DOCUMENT SECTION:
# # # # #

The Democratization of Data Science with the Arrival of Apache Spark

As an emerging field, data science has seen rapid growth over the span of just a few short years. With Harvard Business Review referring to the data scientist role as the “sexiest job of the 21st century” in 2012 and job postings for the role growing 57 percent in the first quarter of 2015, enterprises are increasingly seeking out talent to help bolster their organizations’ understanding of their most valuable assets: their data.

The growing demand for data scientists reflects a larger business trend – a shifting emphasis from the zeros and ones to the people who help manage the mounds of data on a daily basis. Enterprises are sitting on a wealth of information but are struggling to derive actionable insights from it, in part due to its sheer volume but also because they don’t have the right talent on board to help.

The problem enterprises now face isn’t capturing data – but finding and retaining top talent to help make sense of it in meaningful ways. Luckily, there’s a new technology on the horizon that can help democratize data science and increase accessibility to the insights it unearths.

Data Science Scarcity & Competition

dataThe talent pool for data scientists is notoriously scarce. According to McKinsey & Company, by 2018, the United States alone may face a 50 to 60 percent gap between supply and demand for “deep analytic talent, i.e., people with advanced training in statistics or machine learning.” Data scientists possess an essential blend of business acumen, statistical knowledge and technological prowess, rendering them as difficult to train as they are invaluable to the modern enterprise.

Moreover, banks and insurance companies face an added struggle in hiring top analytics talent, with the allure of Silicon Valley beckoning top performers away from organizations perceived as less inclined to innovate. This perception issue hinders banks’ and insurance companies’ ability to remain competitive in hiring and retaining data scientists.

As automation and machine learning grow increasingly sophisticated, however, there’s an opportunity for banks and insurance companies to harness the power of data science, without hiring formally trained data scientists. One such technology that embodies these innovations in automation is Apache Spark, which is poised to shift the paradigm of data science, allowing more and more enterprises to tap into insights culled from their own data.

# # # # #

REQUIREMENTS: Output the part of the article on data science and Apache Spark running from "The Democratization of" down to "assets: their data.", copied word for word.

Entries on target coordinates:
# # # # #

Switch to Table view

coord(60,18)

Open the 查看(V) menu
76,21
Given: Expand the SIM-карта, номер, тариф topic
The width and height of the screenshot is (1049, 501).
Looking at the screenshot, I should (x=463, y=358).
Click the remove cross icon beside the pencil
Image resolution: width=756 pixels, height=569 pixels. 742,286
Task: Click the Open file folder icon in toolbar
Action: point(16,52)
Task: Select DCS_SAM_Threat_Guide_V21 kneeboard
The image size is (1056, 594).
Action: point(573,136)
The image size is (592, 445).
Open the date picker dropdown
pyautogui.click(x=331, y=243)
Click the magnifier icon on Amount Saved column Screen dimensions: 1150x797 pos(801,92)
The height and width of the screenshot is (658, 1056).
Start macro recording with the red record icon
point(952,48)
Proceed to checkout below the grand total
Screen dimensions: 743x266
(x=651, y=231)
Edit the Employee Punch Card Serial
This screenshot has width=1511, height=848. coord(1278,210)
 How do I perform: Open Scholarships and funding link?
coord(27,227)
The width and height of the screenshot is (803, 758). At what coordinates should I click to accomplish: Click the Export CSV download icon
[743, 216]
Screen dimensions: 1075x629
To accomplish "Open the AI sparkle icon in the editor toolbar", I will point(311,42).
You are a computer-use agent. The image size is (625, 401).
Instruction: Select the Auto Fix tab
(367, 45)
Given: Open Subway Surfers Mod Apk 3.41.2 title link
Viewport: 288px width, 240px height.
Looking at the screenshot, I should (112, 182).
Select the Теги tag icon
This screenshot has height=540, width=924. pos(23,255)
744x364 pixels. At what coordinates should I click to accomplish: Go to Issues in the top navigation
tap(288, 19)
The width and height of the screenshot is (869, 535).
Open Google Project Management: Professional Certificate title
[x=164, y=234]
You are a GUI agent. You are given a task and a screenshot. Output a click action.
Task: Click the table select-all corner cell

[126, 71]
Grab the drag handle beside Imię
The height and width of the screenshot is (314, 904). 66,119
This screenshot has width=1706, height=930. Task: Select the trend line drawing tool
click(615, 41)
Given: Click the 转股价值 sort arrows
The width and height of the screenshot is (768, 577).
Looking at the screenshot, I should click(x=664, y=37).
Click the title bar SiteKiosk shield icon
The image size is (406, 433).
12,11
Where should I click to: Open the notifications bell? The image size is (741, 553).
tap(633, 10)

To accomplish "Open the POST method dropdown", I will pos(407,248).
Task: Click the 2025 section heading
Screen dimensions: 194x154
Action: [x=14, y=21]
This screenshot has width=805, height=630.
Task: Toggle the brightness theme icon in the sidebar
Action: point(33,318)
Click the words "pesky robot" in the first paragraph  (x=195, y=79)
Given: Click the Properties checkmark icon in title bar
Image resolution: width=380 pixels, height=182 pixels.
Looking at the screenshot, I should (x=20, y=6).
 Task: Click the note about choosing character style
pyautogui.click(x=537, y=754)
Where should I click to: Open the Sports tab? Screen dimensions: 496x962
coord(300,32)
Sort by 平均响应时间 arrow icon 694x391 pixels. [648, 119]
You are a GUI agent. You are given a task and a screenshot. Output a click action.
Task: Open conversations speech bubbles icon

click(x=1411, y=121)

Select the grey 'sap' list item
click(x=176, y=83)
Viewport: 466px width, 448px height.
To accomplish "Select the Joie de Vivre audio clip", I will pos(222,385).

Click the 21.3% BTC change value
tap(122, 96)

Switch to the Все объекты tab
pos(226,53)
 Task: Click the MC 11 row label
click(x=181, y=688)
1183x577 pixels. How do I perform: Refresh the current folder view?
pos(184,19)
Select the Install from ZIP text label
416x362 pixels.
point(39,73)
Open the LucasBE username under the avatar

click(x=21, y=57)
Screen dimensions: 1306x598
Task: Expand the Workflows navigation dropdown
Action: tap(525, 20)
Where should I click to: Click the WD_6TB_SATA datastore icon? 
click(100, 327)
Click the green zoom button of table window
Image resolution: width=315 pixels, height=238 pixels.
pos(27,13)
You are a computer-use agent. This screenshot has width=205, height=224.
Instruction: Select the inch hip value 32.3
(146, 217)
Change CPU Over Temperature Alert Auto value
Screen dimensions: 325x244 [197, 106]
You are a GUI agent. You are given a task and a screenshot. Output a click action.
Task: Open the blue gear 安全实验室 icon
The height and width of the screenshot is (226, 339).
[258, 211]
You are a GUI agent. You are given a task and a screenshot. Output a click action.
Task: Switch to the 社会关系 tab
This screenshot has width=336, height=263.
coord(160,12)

# # # # #

RIGHT ANSWER:
The Democratization of Data Science with the Arrival of Apache Spark

As an emerging field, data science has seen rapid growth over the span of just a few short years. With Harvard Business Review referring to the data scientist role as the “sexiest job of the 21st century” in 2012 and job postings for the role growing 57 percent in the first quarter of 2015, enterprises are increasingly seeking out talent to help bolster their organizations’ understanding of their most valuable assets: their data.